**Work instructions:**
Copy each of the entries below verbatim, without altering anything.
-- Start of Records shown --
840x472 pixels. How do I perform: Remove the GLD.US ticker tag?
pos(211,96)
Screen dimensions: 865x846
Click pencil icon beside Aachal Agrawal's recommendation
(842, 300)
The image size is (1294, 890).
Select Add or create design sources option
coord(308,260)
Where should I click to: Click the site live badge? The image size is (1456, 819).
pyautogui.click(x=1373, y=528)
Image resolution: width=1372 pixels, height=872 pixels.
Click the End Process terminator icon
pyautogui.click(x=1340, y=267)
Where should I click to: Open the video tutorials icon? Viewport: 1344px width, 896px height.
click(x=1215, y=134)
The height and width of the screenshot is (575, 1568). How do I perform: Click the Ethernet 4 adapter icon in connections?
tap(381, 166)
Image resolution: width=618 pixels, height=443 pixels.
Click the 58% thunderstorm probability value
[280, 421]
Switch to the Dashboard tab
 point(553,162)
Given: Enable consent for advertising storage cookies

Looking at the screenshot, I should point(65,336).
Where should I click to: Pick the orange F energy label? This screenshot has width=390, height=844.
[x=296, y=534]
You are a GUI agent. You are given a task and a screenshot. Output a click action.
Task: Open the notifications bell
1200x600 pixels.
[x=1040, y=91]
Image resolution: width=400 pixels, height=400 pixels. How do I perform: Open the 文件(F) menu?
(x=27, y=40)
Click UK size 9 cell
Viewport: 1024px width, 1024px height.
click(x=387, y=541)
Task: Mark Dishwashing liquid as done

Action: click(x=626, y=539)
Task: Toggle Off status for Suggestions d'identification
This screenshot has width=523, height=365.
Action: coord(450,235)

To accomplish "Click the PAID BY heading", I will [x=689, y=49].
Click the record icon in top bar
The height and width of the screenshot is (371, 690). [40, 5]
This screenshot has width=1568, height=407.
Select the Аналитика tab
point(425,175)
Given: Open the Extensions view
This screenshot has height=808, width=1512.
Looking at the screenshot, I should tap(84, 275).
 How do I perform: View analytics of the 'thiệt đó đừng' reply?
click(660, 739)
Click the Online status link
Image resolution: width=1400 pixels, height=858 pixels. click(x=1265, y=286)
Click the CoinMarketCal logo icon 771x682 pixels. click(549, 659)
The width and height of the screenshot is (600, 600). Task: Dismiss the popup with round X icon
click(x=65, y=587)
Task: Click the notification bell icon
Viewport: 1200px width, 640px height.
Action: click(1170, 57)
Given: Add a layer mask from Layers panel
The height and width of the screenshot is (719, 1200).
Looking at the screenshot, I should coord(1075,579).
-- End of Records shown --
**Solution for this exercise:**
840x472 pixels. How do I perform: Remove the GLD.US ticker tag?
pos(211,96)
Screen dimensions: 865x846
Click pencil icon beside Aachal Agrawal's recommendation
(842, 300)
The image size is (1294, 890).
Select Add or create design sources option
coord(308,260)
Where should I click to: Click the site live badge? The image size is (1456, 819).
pyautogui.click(x=1373, y=528)
Image resolution: width=1372 pixels, height=872 pixels.
Click the End Process terminator icon
pyautogui.click(x=1340, y=267)
Where should I click to: Open the video tutorials icon? Viewport: 1344px width, 896px height.
click(x=1215, y=134)
The height and width of the screenshot is (575, 1568). How do I perform: Click the Ethernet 4 adapter icon in connections?
tap(381, 166)
Image resolution: width=618 pixels, height=443 pixels.
Click the 58% thunderstorm probability value
[280, 421]
Switch to the Dashboard tab
 point(553,162)
Given: Enable consent for advertising storage cookies

Looking at the screenshot, I should point(65,336).
Where should I click to: Pick the orange F energy label? This screenshot has width=390, height=844.
[x=296, y=534]
You are a GUI agent. You are given a task and a screenshot. Output a click action.
Task: Open the notifications bell
1200x600 pixels.
[x=1040, y=91]
Image resolution: width=400 pixels, height=400 pixels. How do I perform: Open the 文件(F) menu?
(x=27, y=40)
Click UK size 9 cell
Viewport: 1024px width, 1024px height.
click(x=387, y=541)
Task: Mark Dishwashing liquid as done

Action: click(x=626, y=539)
Task: Toggle Off status for Suggestions d'identification
This screenshot has width=523, height=365.
Action: coord(450,235)

To accomplish "Click the PAID BY heading", I will [x=689, y=49].
Click the record icon in top bar
The height and width of the screenshot is (371, 690). [40, 5]
This screenshot has width=1568, height=407.
Select the Аналитика tab
point(425,175)
Given: Open the Extensions view
This screenshot has height=808, width=1512.
Looking at the screenshot, I should tap(84, 275).
 How do I perform: View analytics of the 'thiệt đó đừng' reply?
click(660, 739)
Click the Online status link
Image resolution: width=1400 pixels, height=858 pixels. click(x=1265, y=286)
Click the CoinMarketCal logo icon 771x682 pixels. click(549, 659)
The width and height of the screenshot is (600, 600). Task: Dismiss the popup with round X icon
click(x=65, y=587)
Task: Click the notification bell icon
Viewport: 1200px width, 640px height.
Action: click(1170, 57)
Given: Add a layer mask from Layers panel
The height and width of the screenshot is (719, 1200).
Looking at the screenshot, I should coord(1075,579).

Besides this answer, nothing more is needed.